I am not chemist nor conservator, though I read every article on painting technology and painting chemistry I can find, because archival quality of my painting is of great importance to me.
When I mentioned that, in my opinion, we would be more faithful to the spirit of old masters if we use the best art material available today, I meant that if old masters were alive today, they would do the same thing.
Perhaps Leonardo, who was very fond of experimenting, would try acrylics or alkyds, who knows
Every painter choose material that best suit his/her needs. My intend was not to patronize fellow artists, but I have read and heard enough on that subject (from serious artists and scholars) to participate on an open forum like this.
Since you asked me to show you available substitutes for old masters' pigments, I can only say that it is not necessary (I have never claimed that all those pigments should be substituted). Painters who lived prior to 18th century have not had a lot of reliable paints available, so their palettes consisted mostly of earths, which was good, because ochres, umbres, siennas, etc are among the most permanent pigments known.
However, some of their paints were less stable - Rose Madder (NR9), for instance.

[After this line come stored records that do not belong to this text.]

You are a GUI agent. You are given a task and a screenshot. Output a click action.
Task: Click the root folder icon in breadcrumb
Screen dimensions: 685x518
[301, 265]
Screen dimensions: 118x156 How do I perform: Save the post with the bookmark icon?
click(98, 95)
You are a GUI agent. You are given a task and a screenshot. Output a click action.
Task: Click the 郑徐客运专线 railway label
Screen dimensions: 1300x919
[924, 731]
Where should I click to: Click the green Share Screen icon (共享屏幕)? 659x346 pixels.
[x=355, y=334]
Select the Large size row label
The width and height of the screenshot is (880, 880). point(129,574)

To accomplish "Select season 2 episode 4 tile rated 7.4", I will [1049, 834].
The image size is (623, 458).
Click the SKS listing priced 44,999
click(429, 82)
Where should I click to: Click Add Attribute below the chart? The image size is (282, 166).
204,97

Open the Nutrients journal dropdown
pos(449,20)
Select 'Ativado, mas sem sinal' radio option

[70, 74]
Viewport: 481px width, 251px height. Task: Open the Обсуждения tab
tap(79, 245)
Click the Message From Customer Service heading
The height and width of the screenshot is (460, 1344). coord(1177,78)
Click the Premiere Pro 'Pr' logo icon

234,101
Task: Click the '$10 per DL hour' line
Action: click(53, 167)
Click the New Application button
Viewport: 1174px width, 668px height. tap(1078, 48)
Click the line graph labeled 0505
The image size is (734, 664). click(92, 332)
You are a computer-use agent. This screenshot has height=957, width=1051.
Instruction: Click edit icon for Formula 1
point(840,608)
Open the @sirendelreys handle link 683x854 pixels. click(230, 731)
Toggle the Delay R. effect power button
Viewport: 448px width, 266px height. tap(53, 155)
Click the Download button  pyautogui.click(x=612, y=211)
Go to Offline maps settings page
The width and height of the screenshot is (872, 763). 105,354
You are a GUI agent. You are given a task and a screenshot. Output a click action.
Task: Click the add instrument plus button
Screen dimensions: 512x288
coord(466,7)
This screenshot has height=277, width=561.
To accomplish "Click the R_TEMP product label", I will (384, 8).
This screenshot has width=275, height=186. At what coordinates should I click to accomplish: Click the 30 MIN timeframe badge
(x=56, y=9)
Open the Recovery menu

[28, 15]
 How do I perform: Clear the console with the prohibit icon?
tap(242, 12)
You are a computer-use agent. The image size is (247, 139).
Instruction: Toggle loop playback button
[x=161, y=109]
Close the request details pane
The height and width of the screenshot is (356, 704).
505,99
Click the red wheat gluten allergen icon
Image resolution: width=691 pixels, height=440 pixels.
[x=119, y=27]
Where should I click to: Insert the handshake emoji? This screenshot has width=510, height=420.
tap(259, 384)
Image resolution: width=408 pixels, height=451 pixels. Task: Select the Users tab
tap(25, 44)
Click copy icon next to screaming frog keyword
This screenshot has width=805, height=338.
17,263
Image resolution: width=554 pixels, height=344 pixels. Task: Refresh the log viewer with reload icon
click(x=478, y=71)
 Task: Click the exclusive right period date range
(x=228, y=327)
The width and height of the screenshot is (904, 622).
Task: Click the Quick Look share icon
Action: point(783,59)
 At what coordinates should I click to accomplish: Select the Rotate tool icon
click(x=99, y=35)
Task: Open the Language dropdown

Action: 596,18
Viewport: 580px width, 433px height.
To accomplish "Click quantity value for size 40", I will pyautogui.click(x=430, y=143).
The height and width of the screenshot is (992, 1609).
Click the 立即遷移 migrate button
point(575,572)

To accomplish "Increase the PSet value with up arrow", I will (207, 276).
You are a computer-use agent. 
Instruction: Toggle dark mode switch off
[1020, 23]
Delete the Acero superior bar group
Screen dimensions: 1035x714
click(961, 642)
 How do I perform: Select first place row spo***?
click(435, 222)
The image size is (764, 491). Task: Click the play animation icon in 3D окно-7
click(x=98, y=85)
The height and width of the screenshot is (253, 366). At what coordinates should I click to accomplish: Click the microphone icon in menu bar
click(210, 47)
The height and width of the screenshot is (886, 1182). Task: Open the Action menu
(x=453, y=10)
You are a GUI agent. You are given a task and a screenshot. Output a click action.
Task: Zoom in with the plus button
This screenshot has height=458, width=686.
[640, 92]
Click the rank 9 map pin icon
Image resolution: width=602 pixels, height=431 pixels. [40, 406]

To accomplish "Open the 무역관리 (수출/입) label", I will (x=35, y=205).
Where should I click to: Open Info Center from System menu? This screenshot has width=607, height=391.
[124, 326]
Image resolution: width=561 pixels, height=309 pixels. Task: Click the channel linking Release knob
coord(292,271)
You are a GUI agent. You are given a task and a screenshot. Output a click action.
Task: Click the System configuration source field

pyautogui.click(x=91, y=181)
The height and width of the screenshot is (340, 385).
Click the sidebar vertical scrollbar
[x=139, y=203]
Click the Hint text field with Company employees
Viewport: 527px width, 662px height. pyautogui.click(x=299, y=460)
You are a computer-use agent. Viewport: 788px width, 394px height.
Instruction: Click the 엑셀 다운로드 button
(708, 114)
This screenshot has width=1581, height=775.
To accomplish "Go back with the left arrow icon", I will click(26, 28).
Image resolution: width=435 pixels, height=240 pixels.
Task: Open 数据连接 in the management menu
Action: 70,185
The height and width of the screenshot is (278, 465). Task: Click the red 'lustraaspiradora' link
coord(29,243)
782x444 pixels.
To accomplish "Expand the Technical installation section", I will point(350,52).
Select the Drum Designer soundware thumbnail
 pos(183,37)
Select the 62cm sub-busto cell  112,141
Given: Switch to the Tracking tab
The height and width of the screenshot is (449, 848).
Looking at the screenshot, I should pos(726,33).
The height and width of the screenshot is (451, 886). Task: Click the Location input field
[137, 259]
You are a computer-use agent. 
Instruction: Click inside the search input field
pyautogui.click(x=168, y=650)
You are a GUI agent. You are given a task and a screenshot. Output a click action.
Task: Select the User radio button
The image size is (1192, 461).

It is a dye made from the dried roots of the herbaceous perennial rubia tinctorium. The plant was brought to Italy by the returning Crusaders, and became important as an artist's pigment after it was imported to Holland in the 16th century. It contains two organic colorants: the orange purpurin and the deep carmine alizarin. Both pigments are impermanent, but purpurin is especially fugitive.
Rose Madder (Madder Lake) has a beautiful hue, but because of the reasons I have explained, I use Quinacridone Rose or some of the cool red DPP pigments (PR255, PR264).
Besides being a painter, I teach art history, but I can not say for sure anything on Rubens' palette, except what I read in scholars' papers.
I am sure your knowledge of flemish technique is considerable.
However, I doubt that Rubens used Prussian Blue (PB 27).
That, green-blue mineral (ferric ferrocyanide) color was the first modern, artificially manufactured paint. It was made by the colormaker Diesbach of Berlin in about 1704. Diesbach accidentally formed the blue pigment when experimenting with the oxidation of iron. The pigment was available to artists by 1724. Rubens died in 1640.